Después de esa alocada carrera en la que exhibían su masculinidad, dejaban de ser muchachos y pasaban a tener las prerrogativas y derechos de los adultos. Estaban, también, lo atestiguaba su descocado alarde público, dispuestos para el matrimonio y, quizá, para el amor.
Hoy, casi dos milenios después, las formas han cambiado sustancialmente: En nuestra sociedad se ve mal la desnudez, y es impensable que los chavos vayan por las banquetas azotando, aunque sea figuradamente, a las damitas, prevenidas o no. Pero ese afán del varón por adueñarse de las hembras, ya no con un chicote pero sí con las ventajas que les concede una historia y una cultura profundamente desviada en pro de los machos, provoca todavía que muchas de las relaciones de pareja, en nuestra sociedad mexicana y occidental, estén teñidas por ese afán de arrogarse una indiscutible inequidad que tiene sus consecuencias en las formas como se vive la relación.

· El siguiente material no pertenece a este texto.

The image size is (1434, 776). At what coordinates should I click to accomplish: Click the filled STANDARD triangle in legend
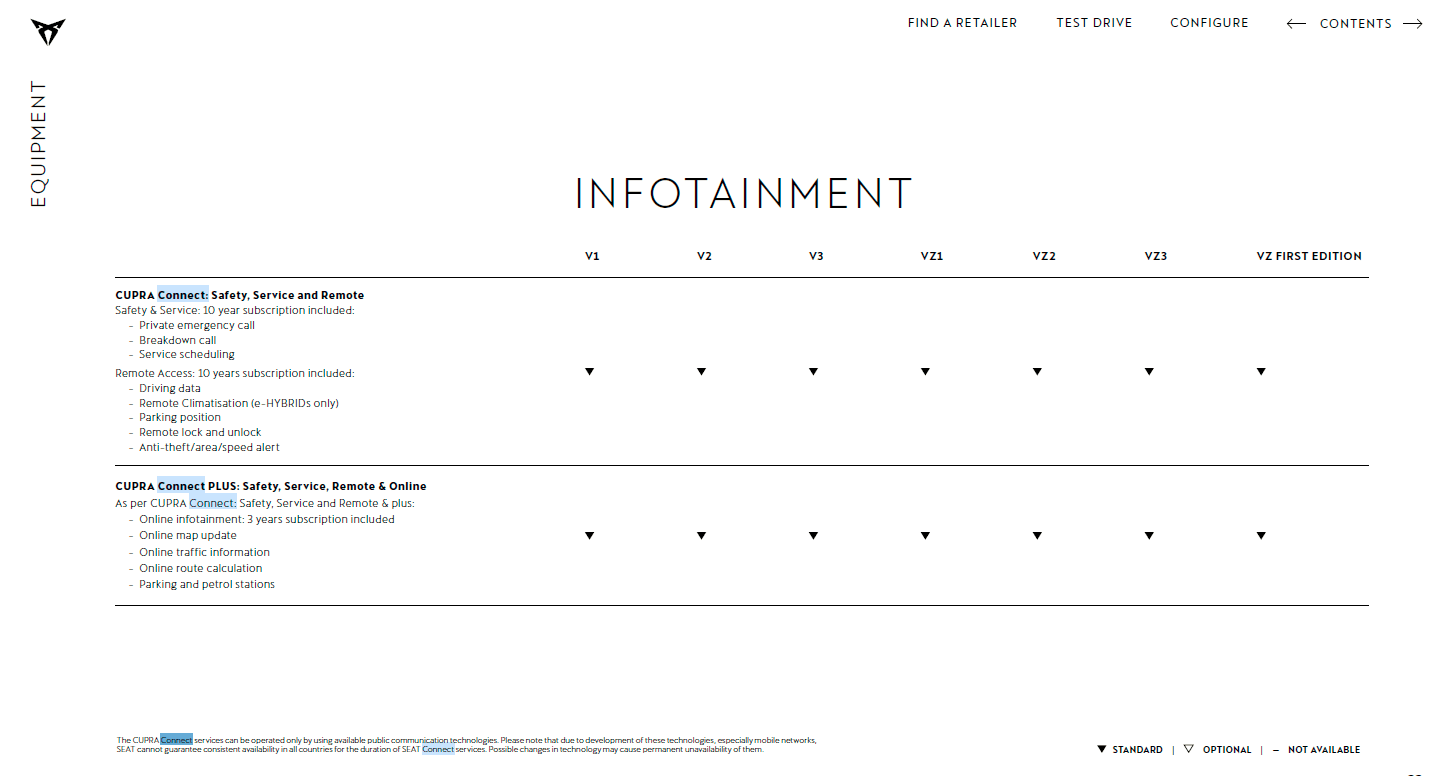[x=1102, y=749]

Es demasiado frecuente que el varón espere que su novia, esposa, pareja, lo atienda, le cocine y le sirva la comida, cuide y organice el hogar y la familia, sea él quien marque el rumbo de la unión, que espere total dedicación incluso hasta el capricho, y no esté demasiado dispuesto a la reciprocidad. Todavía sucede que una joven pase de estar sujeta a la autoridad paterna, a depender del control del prometido. Transita de una sumisión a otra. No en balde aún se estila acudir con el padre de la novia para “pedir su mano”. Un rito que puede ser amable, pero que subraya la dependencia y la sujeción de la mujer.
Esas ceremonias, que con frecuencia son más simulación que realidad, configuran una forma de entender la relación de pareja en la que se escamotea la libertad, y en el plano simbólico colocan a la mujer como el eslabón débil y dominado.

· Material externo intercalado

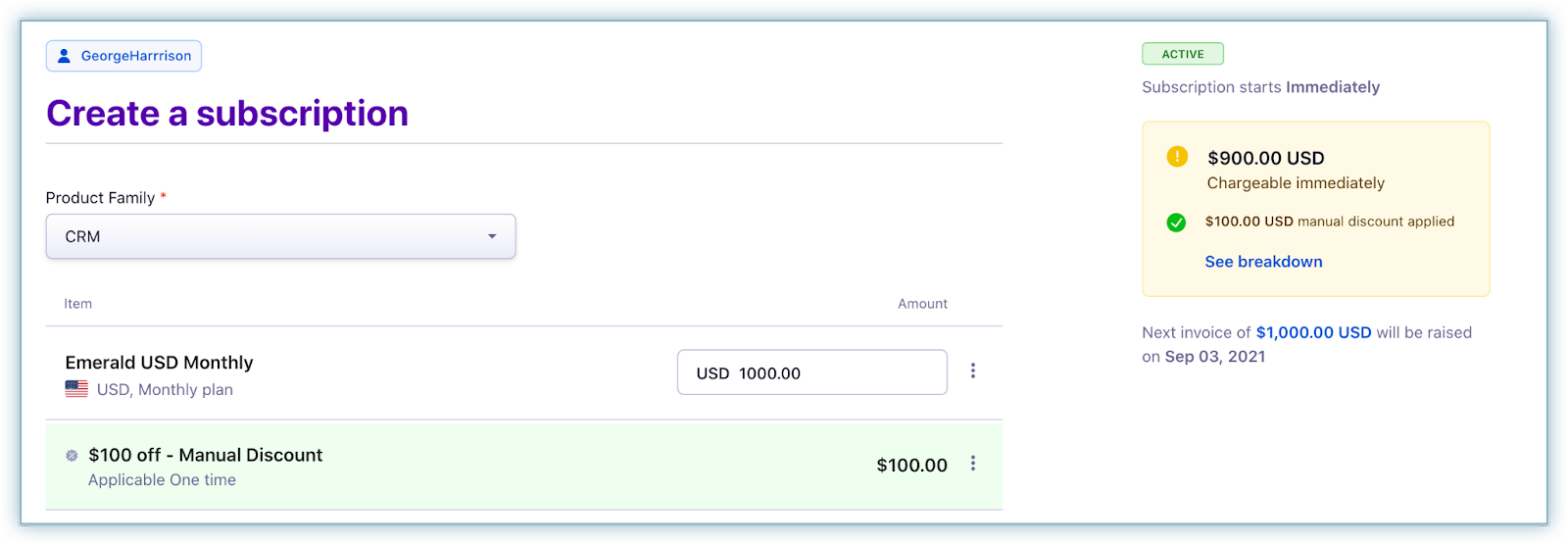Click the $900.00 USD chargeable amount
The image size is (1568, 545).
(x=1265, y=158)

Y eso, aunque sea un protocolo añejo, contradice la intención, pues concibe a una de las partes alejada de la libertad, y la responsabilidad de decidir su vida y su don, que son la condición para la construcción del amor. Porque el amor es libre, o no es. No puede estar sometido al otro, pero sí puede ser entrega personal y voluntaria, en equidad y libertad, para amoldarse en esa toma y daca permanente de dos individualidades que quieren compartirse y hacerse libres en la construcción de la pareja y la familia.
Y ese amor que se celebró el día 14, a veces más conceptual que genuino, demasiado maquillado y edulcorado en la mercadotecnia, difícilmente será auténtico si no tiene su punto de partida en una apertura total. El amor incluye en mí, al otro; y en él, o ella, al mí. Dos totalidades inacabadas que por la entrega e inclusión deciden compartir un camino para completarse en libertad. Es incluir al otro, u otra, abrirse a la totalidad por definir de los demás. El amor incluye, no excluye; se abre y proyecta más allá de los dos, es fecundo.
Por eso la inequidad, el control, los celos y la dominación son violencia y negación del amor. Éste ya no necesita látigo ni entrega subordinada: Es una danza de libertades y de incertidumbres, una apuesta por construir el misterio fascinante y quizá perturbador de una vida compartida.